Morphine is one of the most important and widely used opioid for the treatment of chronic and acute pain: the very wide interindividual variability in the patients’ response to the drug may have genetic derivations. Sulphate salt of morphine sold under the many brand names, one of them, DURAMORPH, which is indicated for the management of pain severe enough to require use of an opioid analgesic by intravenous administration, and for which alternative treatments are not expected to be adequate. In addition for the epidural or intrathecal management of pain without attendant loss of motor, sensory, or sympathetic function. Morphine is a full opioid agonist and is relatively selective for the mu-opioid receptor, although it can bind to other opioid receptors at higher doses. The principal therapeutic action of morphine is analgesia. Like all full opioid agonists, there is no ceiling effect for analgesia with morphine. The precise mechanism of the analgesic action is unknown. However, specific CNS opioid receptors for endogenous compounds with opioid-like activity have been identified throughout the brain and spinal cord and are thought to play a role in the analgesic effects of this drug. Morphine has a high potential for addiction and abuse. Common side effects include drowsiness, vomiting, and constipation. Caution is advised when used during pregnancy or breast-feeding, as morphine will affect the baby.

As a narcotic antagonist similar in action to naloxone, DIPRENORPHINE is used to remobilize animals after analgesia by super-potent opioid analgesics such as etorphine and carfentanil. It is not used in humans. Diprenorphine binds approximately equally to the three subtypes of opioid receptors (mu, delta, and kappa) and antagonizes them. This compound belongs to the class of organic compounds known as phenanthrenes and derivatives. These are polycyclic compounds containing a phenanthrene moiety, which is a tricyclic aromatic compound with three non-linearly fused benzene. The therapeutic efficacy of many other compounds can be decreased when used in combination with Diprenorphine (54 compounds mentioned on www.drugbank.ca).

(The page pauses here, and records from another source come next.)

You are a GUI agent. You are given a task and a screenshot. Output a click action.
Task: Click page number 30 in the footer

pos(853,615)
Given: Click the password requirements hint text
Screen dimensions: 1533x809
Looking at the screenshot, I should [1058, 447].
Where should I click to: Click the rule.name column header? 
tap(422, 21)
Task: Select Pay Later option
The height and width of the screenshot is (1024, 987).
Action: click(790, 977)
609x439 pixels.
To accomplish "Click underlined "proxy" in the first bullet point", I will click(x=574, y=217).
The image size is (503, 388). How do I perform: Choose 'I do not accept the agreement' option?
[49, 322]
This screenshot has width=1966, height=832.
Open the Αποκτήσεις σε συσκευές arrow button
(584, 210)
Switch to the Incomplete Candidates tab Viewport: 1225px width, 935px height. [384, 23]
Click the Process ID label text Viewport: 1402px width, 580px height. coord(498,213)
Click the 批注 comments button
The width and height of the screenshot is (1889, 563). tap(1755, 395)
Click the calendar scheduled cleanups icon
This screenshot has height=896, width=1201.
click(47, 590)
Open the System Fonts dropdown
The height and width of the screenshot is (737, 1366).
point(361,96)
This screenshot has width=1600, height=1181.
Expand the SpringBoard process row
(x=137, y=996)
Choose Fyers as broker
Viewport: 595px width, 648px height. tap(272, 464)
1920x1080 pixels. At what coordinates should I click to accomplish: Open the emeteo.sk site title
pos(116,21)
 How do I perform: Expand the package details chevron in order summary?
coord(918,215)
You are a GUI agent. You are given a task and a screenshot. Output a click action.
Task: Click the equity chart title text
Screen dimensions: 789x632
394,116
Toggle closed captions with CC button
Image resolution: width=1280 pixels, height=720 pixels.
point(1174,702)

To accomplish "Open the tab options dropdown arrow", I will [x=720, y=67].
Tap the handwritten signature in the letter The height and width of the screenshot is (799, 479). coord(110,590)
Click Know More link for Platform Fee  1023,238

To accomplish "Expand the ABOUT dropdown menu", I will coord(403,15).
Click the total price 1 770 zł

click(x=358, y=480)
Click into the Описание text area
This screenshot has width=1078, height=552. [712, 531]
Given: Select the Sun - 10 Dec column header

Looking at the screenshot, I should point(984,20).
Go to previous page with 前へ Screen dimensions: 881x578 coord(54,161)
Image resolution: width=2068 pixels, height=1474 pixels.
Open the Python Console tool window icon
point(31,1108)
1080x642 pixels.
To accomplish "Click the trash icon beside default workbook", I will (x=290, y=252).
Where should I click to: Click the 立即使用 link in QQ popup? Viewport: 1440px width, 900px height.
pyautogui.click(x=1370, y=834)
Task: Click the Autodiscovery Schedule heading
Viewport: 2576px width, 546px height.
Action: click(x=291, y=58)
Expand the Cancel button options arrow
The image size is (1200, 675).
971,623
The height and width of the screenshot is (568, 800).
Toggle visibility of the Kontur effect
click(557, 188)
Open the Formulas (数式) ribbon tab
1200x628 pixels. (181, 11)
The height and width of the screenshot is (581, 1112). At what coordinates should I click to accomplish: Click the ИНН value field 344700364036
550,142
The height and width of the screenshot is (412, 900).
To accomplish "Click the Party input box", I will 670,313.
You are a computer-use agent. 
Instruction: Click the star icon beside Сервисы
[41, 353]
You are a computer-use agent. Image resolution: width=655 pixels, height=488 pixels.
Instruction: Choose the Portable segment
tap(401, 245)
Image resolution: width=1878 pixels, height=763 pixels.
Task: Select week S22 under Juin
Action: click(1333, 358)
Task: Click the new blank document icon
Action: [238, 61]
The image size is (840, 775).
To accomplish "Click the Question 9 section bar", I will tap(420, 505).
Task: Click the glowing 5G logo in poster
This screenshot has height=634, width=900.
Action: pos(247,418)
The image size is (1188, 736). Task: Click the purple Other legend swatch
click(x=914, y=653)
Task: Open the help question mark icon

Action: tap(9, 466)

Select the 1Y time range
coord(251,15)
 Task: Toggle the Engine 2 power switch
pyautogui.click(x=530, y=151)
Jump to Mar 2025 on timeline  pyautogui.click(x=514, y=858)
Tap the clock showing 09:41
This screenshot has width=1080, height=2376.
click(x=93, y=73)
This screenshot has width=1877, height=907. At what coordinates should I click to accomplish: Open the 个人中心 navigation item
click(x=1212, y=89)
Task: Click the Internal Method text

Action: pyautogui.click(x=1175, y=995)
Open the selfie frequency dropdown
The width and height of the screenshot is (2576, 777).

Codoxime is a synthetic derivative of an opiate dihydrocodeinone. It differs from dihydrocodeinone by the substitution of a carboxymethyl oxime for the ketonic oxygen at carbon 6 of the dihydrocodeinone molecule. Codoxime has been proposed as an antitussive with prolonged duration of action. In a clinical trial conducted on prisoner volunteers in 1966, it was found that codoxime has a capacity to produce physical dependence of the morphine type.

Parafluorofentanyl is a selective mu-opioid agonist, an analog of fentanyl, developed by Janssen. The drug was not developed for human use but is produced and abused illegally.

Bremazocine, a kappa-opioid agonist has limited potential as a clinical analgesic, however, possesses a possible utility for the therapy of alcohol and drug addiction. It was shown that bremazocine-like drugs could lower intraocular pressure and to minimize ischemic damage, that could be used in the therapy of glaucoma and cardiovascular disease.